Philippines shares stumbled on the first 2016 trading calendar shedding by more than a hundred points as global markets turned cautious over the crash of China stocks. By mid-week, the market went down again, following a quick and slight rebound on Tuesday.

Come Thursday, the market had its biggest drop for the year, falling sharply by 195.02 points, or 2.86 percent to close at 6,618.88.

This, according to Calaycay, is the 13th worst single-day drop of the PSEi, the second triple-digit slide this year.

It’s just five days since the market opened for the New Year, but it’s already obvious that it will stay on the red side on most part of the first half.

 

OVERSEAS WOES TAKING  TOLL ON PH STOCKS

China’s stock market on Thursday suffered its shortest trading day in its 25-year history after stumbling by more than 7 percent, sending negative signal to the global market, including Philippine shares.

It particularly sent the Philippine Stock Exchange index (PSEi) to its 13th worst single-day drop on record and its second triple-digit slide this year.

According to Calaycay, prior to Monday’s – 118.66 points slump, the most recent fall of this magnitude was recorded in August 24, 2014 at the heels of a Yuan devaluation.

Specifically, the benchmark Shanghai Composite Index closed after a shortened trading on Thursday with more than 7-percent decline. When the index falls or rises 5 percent, trading is automatically halted for 15 minutes, while a 7-percent move stops the trading for the remainder of the session.

It was also early last week when geopolitical tension rose between Saudi Arabia and Iran. Allies were also quick to side the Kingdom.

The United Arab Emirates downgrades diplomatic relations with Iran, hours after Saudi Arabia, Bahrain, and Sudan severties completely.

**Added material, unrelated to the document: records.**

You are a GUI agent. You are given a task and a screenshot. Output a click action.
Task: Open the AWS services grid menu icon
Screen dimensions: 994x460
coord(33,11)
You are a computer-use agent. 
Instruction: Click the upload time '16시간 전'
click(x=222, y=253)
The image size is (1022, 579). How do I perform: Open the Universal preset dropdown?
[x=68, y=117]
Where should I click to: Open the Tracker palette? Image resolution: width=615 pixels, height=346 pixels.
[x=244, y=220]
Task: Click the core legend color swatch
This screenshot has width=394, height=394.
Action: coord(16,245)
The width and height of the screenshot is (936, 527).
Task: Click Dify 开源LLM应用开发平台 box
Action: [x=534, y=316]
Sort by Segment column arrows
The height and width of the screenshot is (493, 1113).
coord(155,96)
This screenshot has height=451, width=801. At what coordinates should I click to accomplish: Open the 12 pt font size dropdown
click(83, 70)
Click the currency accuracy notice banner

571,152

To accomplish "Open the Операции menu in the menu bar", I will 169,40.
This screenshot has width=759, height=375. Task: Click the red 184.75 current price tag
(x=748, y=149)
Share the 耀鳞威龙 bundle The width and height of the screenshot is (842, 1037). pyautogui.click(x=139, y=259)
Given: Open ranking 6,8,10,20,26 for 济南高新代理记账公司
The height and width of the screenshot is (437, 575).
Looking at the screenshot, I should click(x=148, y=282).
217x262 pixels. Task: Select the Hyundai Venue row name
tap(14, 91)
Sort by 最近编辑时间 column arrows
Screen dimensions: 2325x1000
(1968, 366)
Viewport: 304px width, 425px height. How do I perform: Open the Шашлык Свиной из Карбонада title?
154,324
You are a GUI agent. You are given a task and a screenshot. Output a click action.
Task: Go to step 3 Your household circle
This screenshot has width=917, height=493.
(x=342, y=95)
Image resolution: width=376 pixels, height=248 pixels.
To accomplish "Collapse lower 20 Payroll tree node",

Throughout the whole week, pessimism lingered at the local bourse because of these issues.

 

PSE OPENS FIRST TRADING DAY OF 2016 – The Philippine Stock Exchange, Inc. (PSE) officials raise their glasses in a toast to welcome the new year and signal the first trading day of 2016. Shown (from left) are: PSE President and CEO Hans B. Sicat, PSE Director Alejandro T. Yu, PSE Chairman Jose T. Pardo, PSE COO Roel Refran, and Cornelio Gison, President of Capital Markets Integrity Corporation. (Federico Cruz)

PSE OPENS FIRST TRADING DAY OF 2016 – The Philippine Stock Exchange, Inc. (PSE) officials raise their glasses in a toast to welcome the new year and signal the first trading day of 2016. Shown (from left) are: PSE President and CEO Hans B. Sicat, PSE Director Alejandro T. Yu, PSE Chairman Jose T. Pardo, PSE COO Roel Refran, and Cornelio Gison, President of Capital Markets Integrity Corporation. (Federico Cruz)

VOLATILITY TO STAY

As time goes by, it is becoming more obvious where the market is heading at least for the first six months of the year. And that is towards more volatility.

“Note that volatility readings remain high so expect moderate to sharp intraday movements which will provide quick trading opportunities,” Regina Capital head of business development Luis Limlingan said in an interview.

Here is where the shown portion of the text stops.